2017年03月27日

【日記】敬称・その2

以前にも「敬称」関係の記事は書いている(「【日記】敬称」)が、また別に思うところがあったので。

「【書評】無宗教こそ日本人の宗教である」をお読みくださった読者の中には、わたしが敬称をまちまちに使っているな? と思われた方もいらっしゃるかもしれない。
「島田裕巳先生」、「ひろさちや先生」、「山本七平氏」と、確かにバラバラだ。

しかし実は、これらにはわたしなりの統一性があるのである。

1)ご存命の著作者は「先生」。
2)すでに他界なさっているが、自分が生きている期間と重なっていることがある著作者は「氏」。
3)自分が生まれる前に他界なさった著作者は、基本、呼び捨て。ダヴィンチをダヴィンチ氏と書かないのと同じ理由。例外として、敬愛している物故者には「先生」をつける場合がある(例:漱石先生)。
4)すでに他界なさっていても、生前、自分がお会いしたことがある方は「先生」。

基本、こんな感じである。基本であるから応用的に、その時の気分で違う敬称を用いることもあるかもしれないが。

カトリック教会では、身内で司祭を呼ぶ場合は「ナニナニ神父様」だが、対外的な敬称は「ナニナニ師」となる。日本人の場合は違和感ないのだが、外国人神父の場合、妙な違和感を覚えることもある。これは架空の例だが「グワ神父様」の場合「グワ師」となってしまうので、まことちゃんみたいである。
「グワシ」がわからない世代も多いかとは思うが。

「師」で思い出したが、その昔、ロシア語を勉強しているとき、女性の先生を辞書で引いたそのままで呼ぶと「女教師!」と呼びかけることになってしまい、ロシア人は困惑する、という話を聞いた。こちらは、なんだかアダルト物メディアのタイトルみたいである。

わたしが細君を呼ぶときにつける敬称も、人生の折々で変わっている。というか、変えている。

最初は、歳の差もあったし、自然に下の名前に「ちゃん」づけであった。これは長く続き、交際期間はもちろん、結婚してからも十年以上は「ちゃん」づけで呼び続けていた。

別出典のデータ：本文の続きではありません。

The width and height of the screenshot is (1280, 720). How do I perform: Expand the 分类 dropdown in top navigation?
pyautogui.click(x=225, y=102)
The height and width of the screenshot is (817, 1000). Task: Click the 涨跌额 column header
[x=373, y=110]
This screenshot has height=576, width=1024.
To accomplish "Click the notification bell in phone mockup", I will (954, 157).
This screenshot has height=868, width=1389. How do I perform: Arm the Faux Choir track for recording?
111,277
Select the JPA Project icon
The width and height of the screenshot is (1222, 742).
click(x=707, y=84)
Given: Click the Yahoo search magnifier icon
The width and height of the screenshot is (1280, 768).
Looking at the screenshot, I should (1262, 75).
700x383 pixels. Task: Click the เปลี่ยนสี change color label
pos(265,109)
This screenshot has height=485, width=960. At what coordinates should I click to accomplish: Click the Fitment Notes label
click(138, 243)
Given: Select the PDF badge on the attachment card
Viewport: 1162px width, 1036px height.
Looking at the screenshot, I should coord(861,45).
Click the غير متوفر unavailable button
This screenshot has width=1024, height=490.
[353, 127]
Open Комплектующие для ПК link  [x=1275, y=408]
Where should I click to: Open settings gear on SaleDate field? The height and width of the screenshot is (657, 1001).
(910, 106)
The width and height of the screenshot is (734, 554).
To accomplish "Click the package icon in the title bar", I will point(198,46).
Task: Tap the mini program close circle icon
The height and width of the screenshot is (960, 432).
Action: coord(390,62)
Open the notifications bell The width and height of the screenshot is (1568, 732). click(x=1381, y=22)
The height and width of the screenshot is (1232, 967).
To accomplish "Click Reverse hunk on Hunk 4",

ある年の一月一日、「今日からは呼び捨てでいく」と宣言して、実際それから呼び捨てで数年通した。
これは細君を決して下に見て呼び捨てにしたのではなく、むしろその逆で、細君の人生にも自分が責任を持つ、という覚悟の表れで、呼び捨てで行く、と決意したのである。
二人でカトリックの洗礼を受けたあと、たまにお願いごとをするため洗礼名で呼んだりするときは、洗礼名に「さん」づけ。そちらは聖人なので、カトの身内内では呼び捨てにはできない。

そのうち病気をして、自分が弱気になったのと、「自分の人生すらどうなるかわからないのに、細君のそれに責任を負おうなどとはむしろおこがましいことなのではないか。細君には細君の尊重すべき人生があるのだ」と思うようになって、徐々に名前に「さん」づけが多くなったきた。
今はもう名前に「さん」づけが普通である。

どれが正解というわけではなく、二人の人生史の中で、今は「さん」づけがぴったりくる時期なのだろう。

なお、細君がわたしを呼ぶときは、太古の昔は「結城先生」。交際するようになってからは「恭介さん」。以後、それがずっと続いている。
一時期「先生と呼んで」、「社長と呼んで」、「お兄ちゃんと呼んで」とお願いしたこともあったのだが、ことごとく反故にされた。

歌舞伎の「与話情浮名横櫛」には、有名な台詞がある。
「え、御新造さんぇ、おかみさんぇ、お富さんぇ、いやさ、これ、お富。久しぶりだなァ」
見事に敬称だけで、二人の関係性、過去の因縁をぐいぐいと深く表現していく、素晴らしいいちシーンだ。
単純に考えると、この順番で馴れ馴れしくなっていくわけだが、男女、夫婦の機微というものは、まあ、現実ではそう簡単ではないのだな。

「さん」づけでも「ちゃん」づけでも、呼び捨てでも、わたしの細君への愛はいつも変わらない。これがいつか――今は考えられないが――「おまえ」呼びになったとしても、変わらないのではないかな、と、そう思う。